1) Explicit expressions for transition densities
In the case of linear systems with additive noise of the form
$d X(t) = (A X_t + b) \, d t + \sigma \, d B_t$
it is possible to obtain an explicit solution, see Ioannis Karatzas and Steven E. Shreve, MR 1241411 Brownian motion and stochastic calculus, Section 5.6.
There are a few other explicitly solvable cases (in terms of transition density), for example the SDE for the Bessel process
$d X_t = (d-1)/(2X_t) \, d t + B_t$,
and the exponential Brownian motion,
$d X_t = a X_t \, d t + \sigma X_t \, d B_t$,
and quite a few other examples. In general finding the transition density of an SDEs means that you have solved the associated Fokker-Planck equation (equivalently known as forward Kolmogorov equation) which is a parabolic PDE. So finding transition densities is in general of the same difficulty as solving a linear PDE of a particular type, and solving such PDEs explicitly is typically not possible.
Also noteworthy is the Lamperti transform to change from general one-dimensional diffusion coefficients to a diffusion $Z$ with unit diffusion coefficient, by defining $Z_t = \varphi(X_t)$ where $\varphi(x) = \int^x \frac{1}{\sigma(\xi)} \ d \xi$.

→ **SOURCE DATA**:
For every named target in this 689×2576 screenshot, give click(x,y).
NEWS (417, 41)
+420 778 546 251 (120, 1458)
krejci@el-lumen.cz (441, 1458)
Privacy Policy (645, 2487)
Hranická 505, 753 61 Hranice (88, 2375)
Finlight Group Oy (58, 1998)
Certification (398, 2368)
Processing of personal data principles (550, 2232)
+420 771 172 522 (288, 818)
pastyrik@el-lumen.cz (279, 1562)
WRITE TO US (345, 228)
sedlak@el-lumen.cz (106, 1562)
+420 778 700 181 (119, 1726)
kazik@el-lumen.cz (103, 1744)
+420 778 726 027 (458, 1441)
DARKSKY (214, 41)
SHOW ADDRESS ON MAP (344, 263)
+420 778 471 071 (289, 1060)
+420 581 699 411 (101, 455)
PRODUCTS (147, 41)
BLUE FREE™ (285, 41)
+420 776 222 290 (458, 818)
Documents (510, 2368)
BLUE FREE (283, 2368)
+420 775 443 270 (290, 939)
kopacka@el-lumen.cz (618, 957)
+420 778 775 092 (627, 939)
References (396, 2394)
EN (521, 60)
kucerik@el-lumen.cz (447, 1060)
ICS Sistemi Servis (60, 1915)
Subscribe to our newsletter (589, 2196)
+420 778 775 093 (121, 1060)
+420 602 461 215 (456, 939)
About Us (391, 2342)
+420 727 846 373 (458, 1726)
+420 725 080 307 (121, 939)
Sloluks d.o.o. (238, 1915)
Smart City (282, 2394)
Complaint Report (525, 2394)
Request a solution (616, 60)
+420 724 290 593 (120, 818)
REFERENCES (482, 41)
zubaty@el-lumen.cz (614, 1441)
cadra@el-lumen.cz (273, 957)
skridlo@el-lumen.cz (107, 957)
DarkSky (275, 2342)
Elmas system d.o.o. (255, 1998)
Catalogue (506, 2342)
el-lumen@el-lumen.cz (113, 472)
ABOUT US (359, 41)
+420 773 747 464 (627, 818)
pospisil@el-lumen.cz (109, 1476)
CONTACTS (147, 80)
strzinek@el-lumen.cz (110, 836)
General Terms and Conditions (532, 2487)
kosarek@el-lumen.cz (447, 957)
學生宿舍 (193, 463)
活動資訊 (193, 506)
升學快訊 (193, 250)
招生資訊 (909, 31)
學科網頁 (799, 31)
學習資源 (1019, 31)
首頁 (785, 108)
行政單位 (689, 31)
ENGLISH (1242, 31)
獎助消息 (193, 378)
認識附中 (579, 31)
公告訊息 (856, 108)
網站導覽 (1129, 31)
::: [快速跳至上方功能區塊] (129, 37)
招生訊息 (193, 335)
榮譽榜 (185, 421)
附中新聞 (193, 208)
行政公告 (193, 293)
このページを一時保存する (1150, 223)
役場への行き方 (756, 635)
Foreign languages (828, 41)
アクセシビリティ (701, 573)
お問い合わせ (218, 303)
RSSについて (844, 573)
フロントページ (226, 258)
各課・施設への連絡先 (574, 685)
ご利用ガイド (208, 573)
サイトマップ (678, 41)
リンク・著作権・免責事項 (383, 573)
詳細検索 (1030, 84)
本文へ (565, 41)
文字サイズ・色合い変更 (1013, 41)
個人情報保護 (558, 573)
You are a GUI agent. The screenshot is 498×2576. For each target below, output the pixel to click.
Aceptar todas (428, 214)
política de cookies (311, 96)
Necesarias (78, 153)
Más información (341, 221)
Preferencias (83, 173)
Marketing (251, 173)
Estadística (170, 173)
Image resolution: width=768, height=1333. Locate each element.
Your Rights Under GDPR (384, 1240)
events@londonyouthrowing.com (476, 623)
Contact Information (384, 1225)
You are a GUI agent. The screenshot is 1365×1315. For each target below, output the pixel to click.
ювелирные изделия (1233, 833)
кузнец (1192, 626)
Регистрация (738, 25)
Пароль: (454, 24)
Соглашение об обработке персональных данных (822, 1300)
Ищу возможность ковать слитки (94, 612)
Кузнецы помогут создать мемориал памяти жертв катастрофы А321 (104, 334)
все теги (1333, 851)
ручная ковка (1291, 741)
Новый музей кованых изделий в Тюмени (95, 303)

→ **TASK ITEM A**:
In the passage on transition densities, solving which equation is equivalent to finding the transition density of an SDE?
→ **TASK ITEM B**:
Carry on the passage on transition densities, starting after its final sentence.
The rows have nothing to do with the passage on transition densities.

→ **OUTPUT A**:
The associated Fokker-Planck equation, also known as the forward Kolmogorov equation, a parabolic PDE.

→ **OUTPUT B**:
I would recommend to consult a basic textbook focussing on explicit computations such as Øksendal's and look at the exercises to get a feel for what is possible in this direction.
2) Regularity of solutions
Of course, if $\sigma = 0$, your solution will be a deterministic trajectory, with corresponding Dirac measure as transition kernel, i.e. not belonging to any $L^p$. A simple and well known result is that if $\sigma(x)$ is globally bounded away from 0, you will have smooth transition densities. The important generalization of this result for multi-dimensional SDEs where some of the components of $\sigma$ may be zero is given by Hörmander's theorem. I recommend Martin Hairer's lecture notes, Convergence of Markov processes, for a gentle introduction. I am not sure about conditions for densities to belong to $L^p(\mathbb R)$.